Hot tubs come in a variety of shapes including circular and rectangular designs, though a square tub is the default. Sizes vary from two-person tubs measuring roughly six feet square to larger eight-occupant devices that peak at nine feet in either direction. Any tub requires flat and level ground, which should ideally be flagstones or solid concrete, to evenly distribute weights which can reach 3,000 kilograms once filled with water and people.

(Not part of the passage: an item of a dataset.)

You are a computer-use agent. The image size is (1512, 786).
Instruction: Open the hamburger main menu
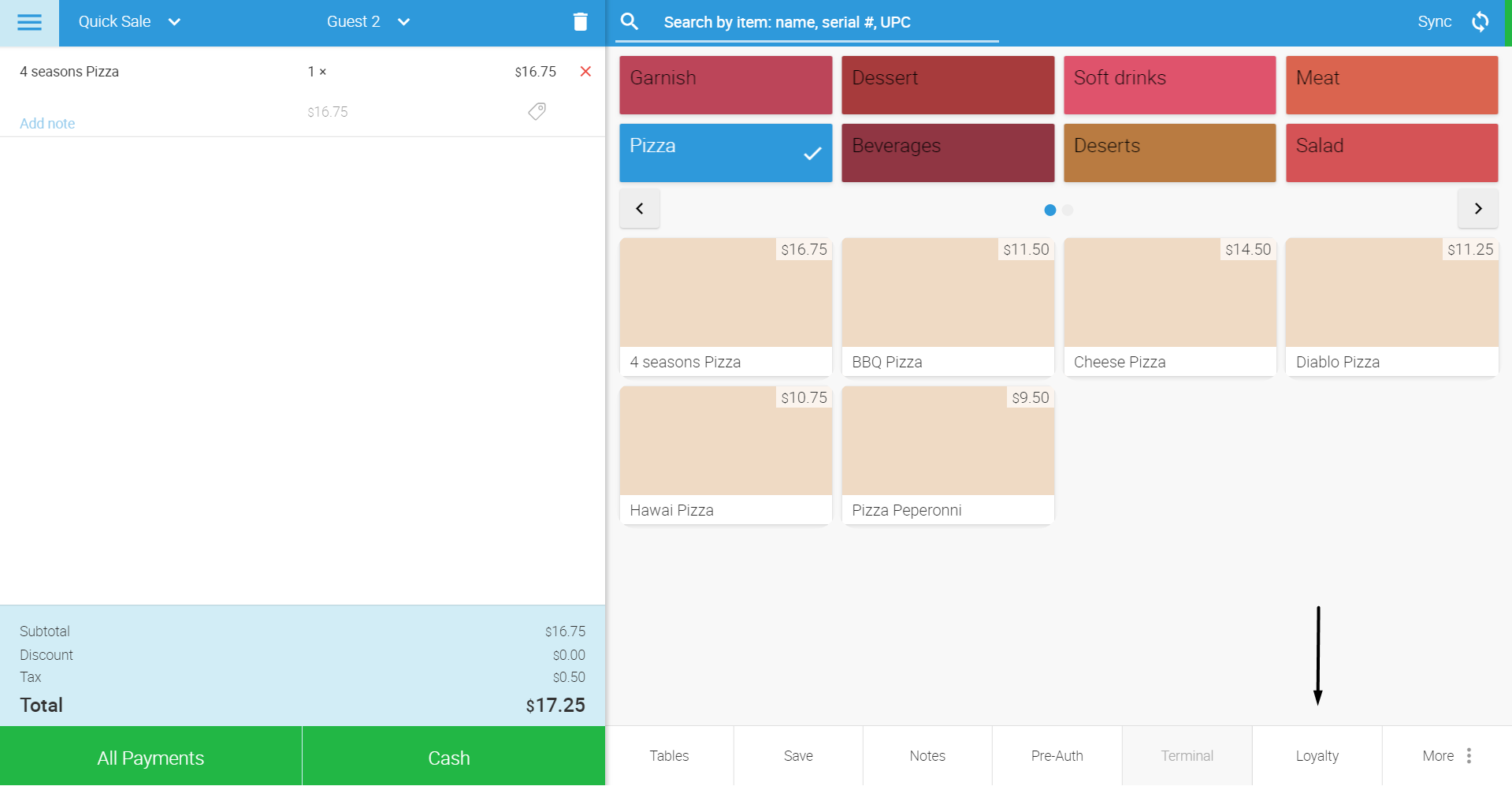(x=29, y=22)
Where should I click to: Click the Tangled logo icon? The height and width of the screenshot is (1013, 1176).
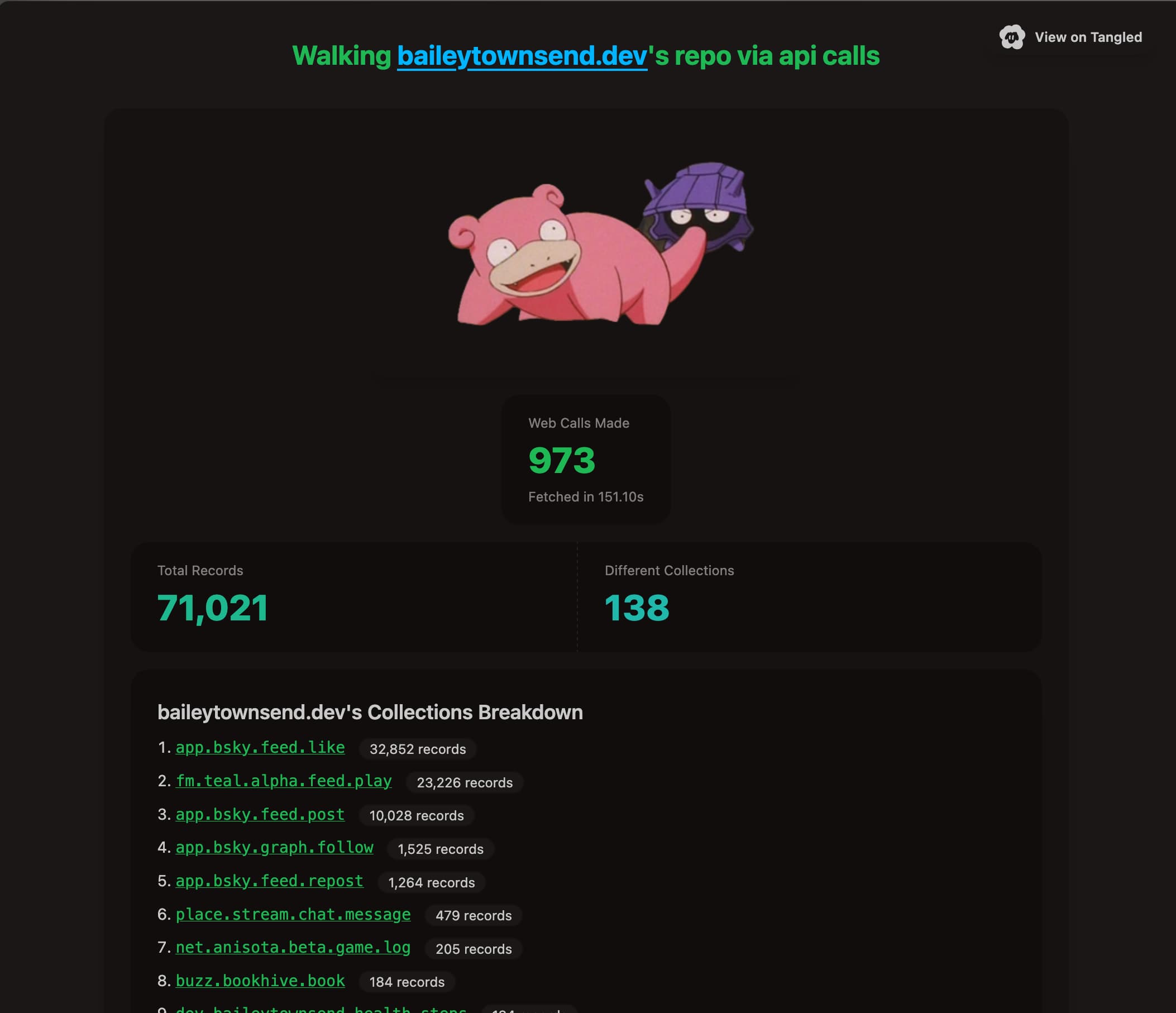click(x=1011, y=37)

Consider sight lines from surrounding properties if your garden isn’t completely private; neighbours might react strongly to the sight of people in bikinis drinking cocktails in a bubbling tub. In terms of access, you’ll need one foot of clearance on all sides and around 18 inches on the side hosting the control panel. Heights are pretty standard at roughly three feet, though some taller tubs (or shorter buyers) might need stepped access. This can either be freestanding or fixed, like the tubs themselves…

Material world

Cheaper hot tubs tend to be inflatable, resembling outsized paddling pools, with ribbed sides inflated using a standard domestic plug. However, their plastic outers are less comfortable than a permanent tub, with greater risk of damage and inferior jet power. They’re also expensive to run compared to solid-sided permanent tubs, which can either be left freestanding or embedded into a raised patio.

Permanent devices are more likely to have moulded acrylic lounger beds or allocated seating, rather than simply a flat base which becomes surprisingly uncomfortable after a few minutes. They’ll be manufactured from galvanised or stainless steel, with thick waterproof membranes inside. Look for fully-foamed tubs which retain heat more efficiently, surrounded by treated timber cabinets and airtight covers with lockable clips, ideally sitting on a heat-retaining ABS base.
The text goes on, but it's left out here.